PASSAGE PROVIDED START

My sister, Ria, and I often send each other comically melodramatic messages when we encounter clients – or people in general – who insist on committing graphic design “sins”.

“Yanggggg…OMG. Someone just asked me to stretch a font horizontally. KMN.”
“Biiiinggggg! My boss just asked me to distribute these flyers that he created…in POWERPOINT.”
“It’s. In. Comic. Sans.”

I’m grateful to have had so many years of graphic design experience (I’ve been using Photoshop since I was 15 years old, and my first job out of college in 2005 was at an ad agency), but I do admit that it’s made me somewhat snooty.

Even now, when designing stuff for the church I work for, I find myself getting annoyed and frustrated at these little things.

The pastor using the wrong font for his slideshow.

Ministry leaders sending out stuff for printing that haven’t been properly laid out.

Being asked to edit a .PSD file that would have been so much easier to lay out in Illustrator.

The printer not following my crop marks perfectly.

I often find myself zeroing in on little imperfections in any work I’ve done. I find it hard to enjoy the finished product at times because all I’m focusing on are the tiny things that went wrong. Then I blame everything around me for the way things turned out, complain and rant about how things could have been better, or kick myself for not getting it right.

Sometime last week my friend Jamie, our new Youth pastor, asked if he could get a copy of Photoshop to create some of the graphics that he needed for his first Youth Group meeting. Unfortunately, we only had licenses for two copies, both of which were already in use. He was disappointed, but said that he’d just have to resort to using…PowerPoint.

“PowerPoint?!” I sneered. I didn’t say anything more, but in my head I was thinking that trying to compose graphics in PowerPoint was akin to trying to style your hair with a fork.

He said he didn’t really have a choice, and just went to work.

On Thursday afternoon, he asked if I could step into his office and take a look at something. I saw this on the screen of his MacBook:

image

“Nice!” I said.

With a gleeful smile on his face, he asked, “Guess how I did it.”

I thought for a second, then stared in shocked realization. “No! PowerPoint?!”

PASSAGE PROVIDED END
RECORDED DATA START

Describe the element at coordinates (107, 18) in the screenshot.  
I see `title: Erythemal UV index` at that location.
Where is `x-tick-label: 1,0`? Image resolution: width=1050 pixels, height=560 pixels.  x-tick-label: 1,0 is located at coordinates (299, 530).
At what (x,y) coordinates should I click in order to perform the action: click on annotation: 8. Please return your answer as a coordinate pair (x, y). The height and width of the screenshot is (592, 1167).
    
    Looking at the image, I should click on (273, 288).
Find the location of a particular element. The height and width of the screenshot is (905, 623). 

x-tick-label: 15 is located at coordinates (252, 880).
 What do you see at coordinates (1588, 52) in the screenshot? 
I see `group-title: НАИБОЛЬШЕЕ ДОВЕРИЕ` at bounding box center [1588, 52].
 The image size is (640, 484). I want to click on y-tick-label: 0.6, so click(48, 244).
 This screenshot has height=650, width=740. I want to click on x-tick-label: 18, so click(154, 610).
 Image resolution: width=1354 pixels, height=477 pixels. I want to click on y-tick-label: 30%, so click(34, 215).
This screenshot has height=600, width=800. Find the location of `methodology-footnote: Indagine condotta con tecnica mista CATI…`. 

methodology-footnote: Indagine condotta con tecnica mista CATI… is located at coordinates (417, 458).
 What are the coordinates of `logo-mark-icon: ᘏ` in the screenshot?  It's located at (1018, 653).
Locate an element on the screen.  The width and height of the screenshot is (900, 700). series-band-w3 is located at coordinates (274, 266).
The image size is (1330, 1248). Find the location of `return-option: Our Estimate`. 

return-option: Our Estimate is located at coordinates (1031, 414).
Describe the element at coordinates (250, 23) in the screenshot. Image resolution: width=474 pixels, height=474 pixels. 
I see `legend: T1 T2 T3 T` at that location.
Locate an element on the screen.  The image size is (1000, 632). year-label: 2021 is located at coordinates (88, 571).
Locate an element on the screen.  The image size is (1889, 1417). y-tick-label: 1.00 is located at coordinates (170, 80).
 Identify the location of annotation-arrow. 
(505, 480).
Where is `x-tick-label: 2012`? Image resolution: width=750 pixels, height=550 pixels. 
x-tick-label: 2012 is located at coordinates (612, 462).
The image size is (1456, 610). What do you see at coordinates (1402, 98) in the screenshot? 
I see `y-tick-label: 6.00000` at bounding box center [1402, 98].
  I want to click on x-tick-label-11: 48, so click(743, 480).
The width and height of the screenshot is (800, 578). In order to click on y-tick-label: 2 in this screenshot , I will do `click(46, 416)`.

RECORDED DATA END

* WORK TO BE COMPLETED
Proceed with the story about the youth pastor's PowerPoint graphics, picking up right after its last sentence. The records have no connection to the text.

* WRITTEN RESPONSE
He nodded.

I was impressed. And not just at the creative ability to make something look as good as this, but at the quiet and determined resolve to do something awesome, regardless of the less than ideal circumstances. Given the same restrictions I would probably just have complained and done a subpar job on purpose.

Isn’t that our problem most of the time, though? We love control. We love when things go exactly as we planned, and can’t handle it when they don’t. We use it as an excuse for our own shortcomings. It hinders us from being grateful about what we do have.

We find ourselves not trusting in God, thinking that we know better than He does…telling Him how everything should have been, how it should be.

But I find that the most amazing things that God does in my life always happen when I surrender everything to Him. When I laid everything at His feet and just said “I don’t understand what’s happening, and I don’t know what to do…but show me,” that’s when the greatest miracles took place, and always in the most unexpected ways.

We don’t always get what we pray for. We don’t always have it easy, or have everything handed to us on a silver platter. We may experience pain, suffering, rejection, and even death…but God’s promises for us are eternal.

God’s forgiven my past, and has my future in His hands. All I can do is choose to live for Him today.


And we know that in all things God works for the good of those who love him, who have been called according to his purpose.